> [What this task involves]:
The response must reproduce every record below without alteration.

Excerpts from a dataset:
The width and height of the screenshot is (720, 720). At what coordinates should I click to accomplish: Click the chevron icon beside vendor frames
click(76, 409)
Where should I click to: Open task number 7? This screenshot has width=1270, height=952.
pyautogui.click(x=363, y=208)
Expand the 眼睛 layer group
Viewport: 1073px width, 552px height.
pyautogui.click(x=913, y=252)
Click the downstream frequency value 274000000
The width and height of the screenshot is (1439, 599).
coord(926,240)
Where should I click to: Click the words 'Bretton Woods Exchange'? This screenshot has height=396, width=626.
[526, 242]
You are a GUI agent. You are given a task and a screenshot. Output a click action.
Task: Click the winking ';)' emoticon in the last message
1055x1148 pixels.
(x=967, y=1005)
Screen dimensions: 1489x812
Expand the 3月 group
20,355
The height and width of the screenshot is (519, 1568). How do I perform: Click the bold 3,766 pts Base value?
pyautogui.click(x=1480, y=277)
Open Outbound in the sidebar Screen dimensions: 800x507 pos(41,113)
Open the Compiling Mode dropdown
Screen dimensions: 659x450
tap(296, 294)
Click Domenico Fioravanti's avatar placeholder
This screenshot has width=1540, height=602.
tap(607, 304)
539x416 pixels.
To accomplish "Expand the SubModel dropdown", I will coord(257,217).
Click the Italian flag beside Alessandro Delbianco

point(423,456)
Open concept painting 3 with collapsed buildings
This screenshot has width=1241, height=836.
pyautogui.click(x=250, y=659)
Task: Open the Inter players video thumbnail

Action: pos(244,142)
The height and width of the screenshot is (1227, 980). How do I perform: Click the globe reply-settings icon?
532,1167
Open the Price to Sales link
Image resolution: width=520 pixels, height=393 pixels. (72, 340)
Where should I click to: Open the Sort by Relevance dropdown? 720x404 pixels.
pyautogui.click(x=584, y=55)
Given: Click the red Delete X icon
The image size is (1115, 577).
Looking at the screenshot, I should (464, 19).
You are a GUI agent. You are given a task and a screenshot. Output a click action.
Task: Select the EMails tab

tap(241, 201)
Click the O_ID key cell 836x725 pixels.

> [Exercise result]:
The width and height of the screenshot is (720, 720). At what coordinates should I click to accomplish: Click the chevron icon beside vendor frames
click(76, 409)
Where should I click to: Open task number 7? This screenshot has width=1270, height=952.
pyautogui.click(x=363, y=208)
Expand the 眼睛 layer group
Viewport: 1073px width, 552px height.
pyautogui.click(x=913, y=252)
Click the downstream frequency value 274000000
The width and height of the screenshot is (1439, 599).
coord(926,240)
Where should I click to: Click the words 'Bretton Woods Exchange'? This screenshot has height=396, width=626.
[526, 242]
You are a GUI agent. You are given a task and a screenshot. Output a click action.
Task: Click the winking ';)' emoticon in the last message
1055x1148 pixels.
(x=967, y=1005)
Screen dimensions: 1489x812
Expand the 3月 group
20,355
The height and width of the screenshot is (519, 1568). How do I perform: Click the bold 3,766 pts Base value?
pyautogui.click(x=1480, y=277)
Open Outbound in the sidebar Screen dimensions: 800x507 pos(41,113)
Open the Compiling Mode dropdown
Screen dimensions: 659x450
tap(296, 294)
Click Domenico Fioravanti's avatar placeholder
This screenshot has width=1540, height=602.
tap(607, 304)
539x416 pixels.
To accomplish "Expand the SubModel dropdown", I will coord(257,217).
Click the Italian flag beside Alessandro Delbianco

point(423,456)
Open concept painting 3 with collapsed buildings
This screenshot has width=1241, height=836.
pyautogui.click(x=250, y=659)
Task: Open the Inter players video thumbnail

Action: pos(244,142)
The height and width of the screenshot is (1227, 980). How do I perform: Click the globe reply-settings icon?
532,1167
Open the Price to Sales link
Image resolution: width=520 pixels, height=393 pixels. (72, 340)
Where should I click to: Open the Sort by Relevance dropdown? 720x404 pixels.
pyautogui.click(x=584, y=55)
Given: Click the red Delete X icon
The image size is (1115, 577).
Looking at the screenshot, I should (464, 19).
You are a GUI agent. You are given a task and a screenshot. Output a click action.
Task: Select the EMails tab

tap(241, 201)
Click the O_ID key cell 836x725 pixels.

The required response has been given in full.